LB48
Identification of molecular pathways regulated by gene copy number aberrations in breast cancer
Rachael Natrajan1, Britta Weigelt2, Alan Mackay1, Felipe Geyer1, Anita Grigoriadis3, David Tan1, Chris Jones4, Christopher Lord1, Radost Vatcheva1, Socorro Maria Rodriguez-Pinilla5, Jose Palacios6, Alan Ashworth1, Jorge Reis-Filho1
1The Breakthrough Breast Cancer Research Centre, The Institute of Cancer Research, London, UK; 2Cancer Research UK, London Research Institute, UK; 3Breakthrough Breast Research Unit, Guy's Hospital, London, UK; 4The Institute of Cancer Research, Sutton, UK; 5Centro Nacional de Investigaciones Oncologicas, Madrid, Spain; 6Servicio de Anatomia Patologica, Hospital Virgen del Rocıo, Seville, Spain
Background
Breast cancer is a heterogeneous disease caused by the accumulation of
genetic hits in neoplastic cells. We hypothesised that breast cancer phenotypic
characteristics are determined by specific constellations of genes whose
expression is regulated by gene copy number aberrations.
Method
We analysed a series of 48 microdissected grade III invasive ductal
carcinomas using high-resolution microarray comparative genomic hybridisation
and mRNA expression arrays. By integrating genomic and transcriptomic data, we
identified genes whose expression significantly correlated with gene copy
number, and those genes that were significantly overexpressed when amplified
(potential amplicon drivers). Ingenuity Pathway Analysis (IPA) was employed to
identify pathways and networks significantly enriched for genes whose
expression correlated with copy number or were overexpressed when amplified.
Results
5931 genes whose expression significantly correlated with copy number were
identified; out of these, 1897 genes were significantly differentially expressed
between basal-like, HER2 and luminal tumours. IPA revealed that 'G1/S cell
cycle regulation' and 'BRCA1 in DNA damage control' pathways were significantly
enriched for genes whose expression correlated with copy number and were
differentially expressed between the molecular subtypes of breast cancer. IPA
of genes whose expression significantly correlated with copy number in each
molecular subtype individually revealed that ooestrogen receptor (ER)

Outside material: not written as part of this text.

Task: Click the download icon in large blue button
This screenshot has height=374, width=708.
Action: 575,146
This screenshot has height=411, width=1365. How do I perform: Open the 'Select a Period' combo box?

signalling and DNA repair canonical pathways were significantly enriched for
these genes. We also identified 32, 157 and 265 genes significantly
overexpressed when amplified in basal-like, HER2 and luminal cancers,
respectively. These gene lists included known and novel potential therapeutic
targets (e.g. HER2 and PPM1D in HER2 cancers).
Conclusion
Our results provide strong circumstantial evidence that different patterns
of genetic aberrations in distinct molecular subtypes of breast cancer
contribute to their specific transcriptomic profiles and that biological
phenomena characteristic of each subtype (e.g. proliferation, HER2 and ER
signalling) may be driven by specific patterns of copy number aberrations.